● Goal
Could you reproduce each of the records below word for word, leaving out the pictures?

--- BEGIN Records ---

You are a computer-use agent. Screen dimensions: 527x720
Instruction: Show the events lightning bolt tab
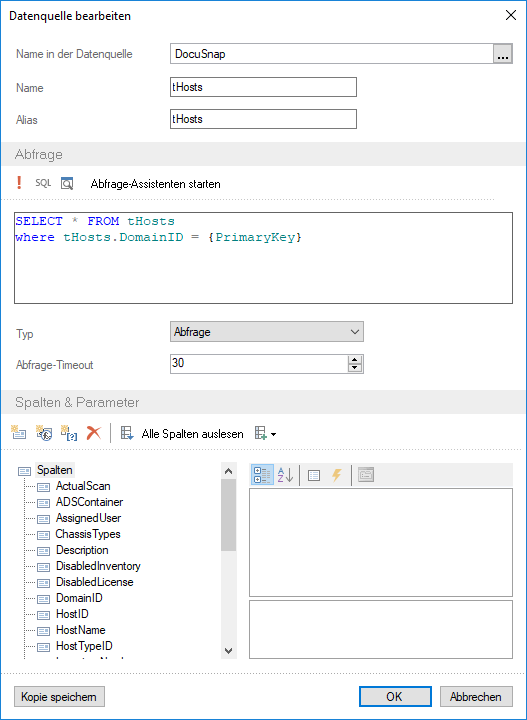tap(337, 475)
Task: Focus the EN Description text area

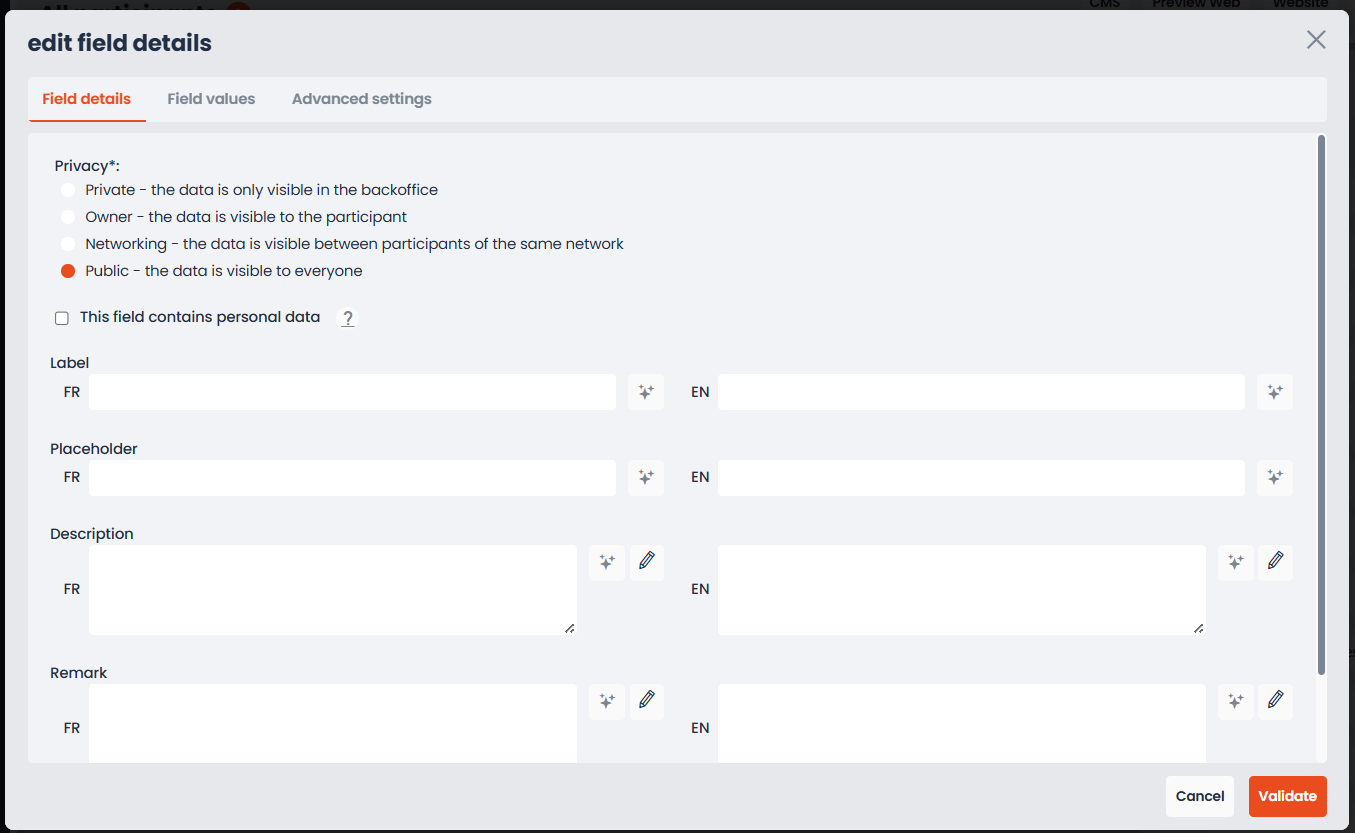Action: click(x=962, y=590)

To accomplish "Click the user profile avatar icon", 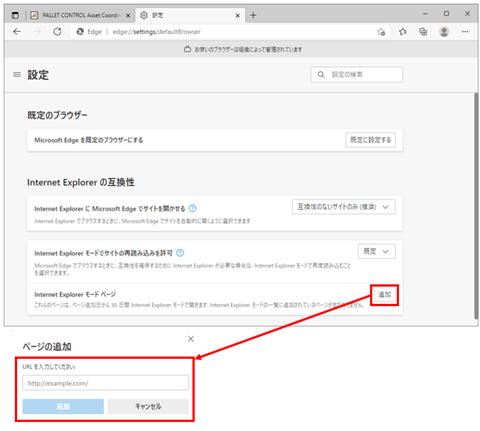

--- END Records ---

● Task output
You are a computer-use agent. Screen dimensions: 527x720
Instruction: Show the events lightning bolt tab
tap(337, 475)
Task: Focus the EN Description text area

Action: click(x=962, y=590)

To accomplish "Click the user profile avatar icon", 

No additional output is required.